Europe postpones anti-deforestation law for a year

Europe postpones anti-deforestation law for a year

After repeated denials that it would not postpone the implementation of the new anti-deforestation regulation, the European Commission announced this Wednesday (2) that the EUDR, as it is known, will no longer come into force on December 30, 2024.

The new deadline, which will still depend on approval by the European Parliament, will be December 30, 2025 for large companies and June 30, 2026, for micro and small companies. The regulation establishes a series of audits and certifications to prove that products from the soy, meat, rubber, coffee, wood, cocoa and palm oil chains do not come from areas deforested after 2020, legally or not.

A study by the Ministry of Agriculture showed that 31.8% of Brazilian exports to Europe could be affected by the EUDR, which represents 14.7 billion dollars. At the beginning of the month, the Brazilian ministers of Agriculture and Foreign Affairs sent a joint letter to the European Union summit asking the bloc to postpone the regulation, classified as “unilateral and punitive”, which mainly harms small producers, in addition to ignoring Brazilian law about deforestation. In New York, during the UN assembly, the postponement was also requested by President Lula to the president of the European Commission, Ursula von der Leyen.

EUDR was criticized inside and outside Europe

The opposition movement to the EUDR was growing within the European bloc itself. German Chancellor Olaf Scholz called for the regulation to be suspended due to what would be “impractical requirements” and “drastic bureaucratic burden on companies”. The Italian government had also publicly spoken out against the new rules, stating that “the companies involved are not prepared to comply with the required traceability obligations”. The consequences could translate not only into “great economic difficulties, but also into a significant increase in the risk of food on the illegal market”.

When justifying the postponement of the EUDR, the European Commission stated that all implementation tools are technically ready. “The extra 12 months can serve as a gradual introduction period to ensure adequate and effective implementation”, says the note. “It is a balanced solution to support operators around the world in ensuring a smooth implementation, from the beginning”, reads another excerpt.

Brussels authorities emphasized that “the proposed extension does not in any way call into question the objectives or substance of the law.”

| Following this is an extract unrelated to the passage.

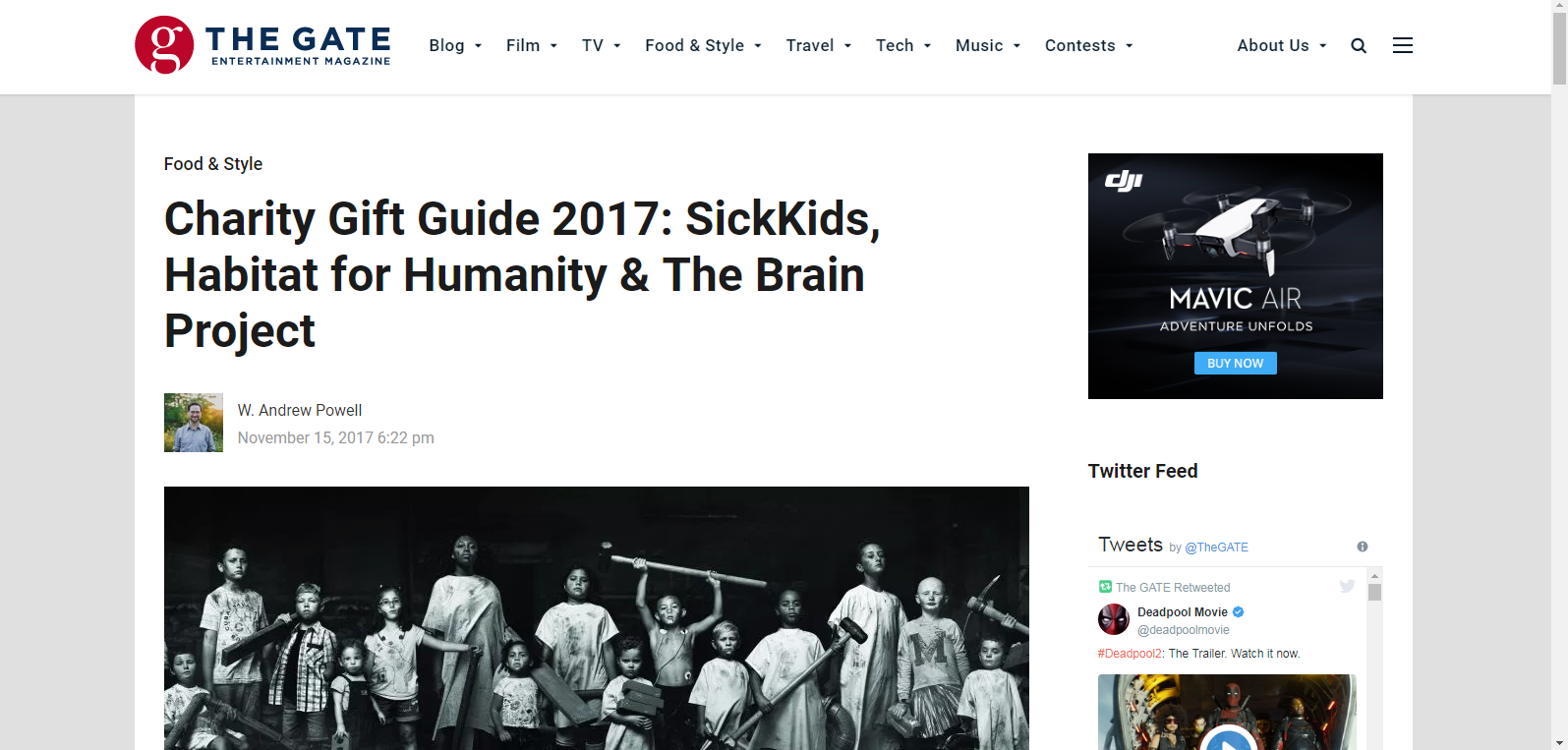Click The GATE red logo icon
Screen dimensions: 1568x750
click(164, 45)
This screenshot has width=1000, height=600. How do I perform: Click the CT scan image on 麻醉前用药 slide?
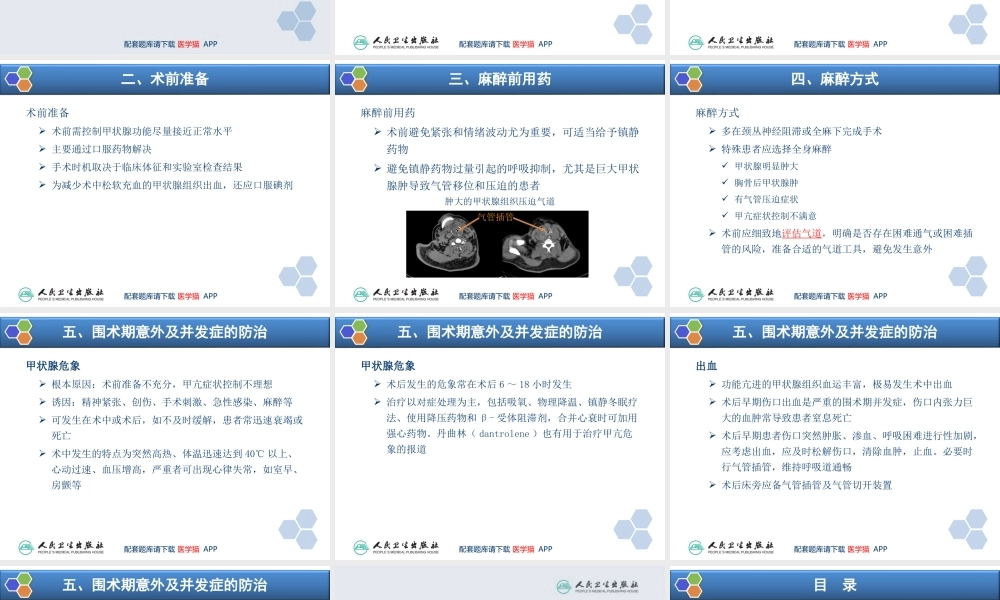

At the same time as postponing the EUDR, the European Commission published guidance documents to comply with the regulation’s requirements. The guidelines detail information system functionalities, updates on penalties and clarifications on critical definitions, such as “forest degradation”, “operator” within the scope of the law and “placement on the market”. An additional question and answer guide with 40 new items was also published.

Law could make soybean shipments unfeasible

The rigor of the European regulation, and the lack of clarification on the details of the new law, was keeping the Brazilian production sector up at night. Non-compliance with the rules provided for a fine of up to 4% of the companies’ annual net revenue. In the event of contamination, however minimal, an entire ship with soy could be forced to return to its port of origin.

“If they apply this 4% fine, if the audits are very rigorous, I’m sure that many exporters will no longer be interested in continuing to operate with Europe. Our profit margin for soybean oil is 2%. Imagine taking 4% of net annual revenue? Does this break the company”, Bernardo Pires, director of Sustainability at the Brazilian Association of Vegetable Oil Industries (Abiove), which brings together the main trading companies operating in the country, told Gazeta do Povo in an interview.

The relief of the productive sector with the postponement of the EUDR contrasts with the commitment of NGOs for its immediate implementation. Shortly after the Brazilian government sent a letter to Brussels asking for more time, the network of environmental NGOs gathered at the Climate Observatory sent another letter, taking the opposite position.

NGOs were against postponement

“It is unacceptable that, with the entire country on fire and on the threshold of COP30, Brazilian government authorities behave as spokespeople for part of a sector of the economy heavily involved in the loss of biodiversity and climate change to defend the EU from delaying the implementation of legislation, which, ultimately, harms Brazilian agribusiness itself”, stated the NGOs.

On the European side, the concern was economic and food security. The Association of Feed Manufacturers warned that EUDR requirements would cause a 5% to 10% increase in the prices of soy and derivatives, with an impact on other alternative sources of protein, reaching a cost of 2.25 billion euros in 2025 alone. Europe consumes 30 million tonnes of soy annually, but “there is no guarantee that there will be Eudr-compliant products to meet demand in 2025”, warned FEFAC.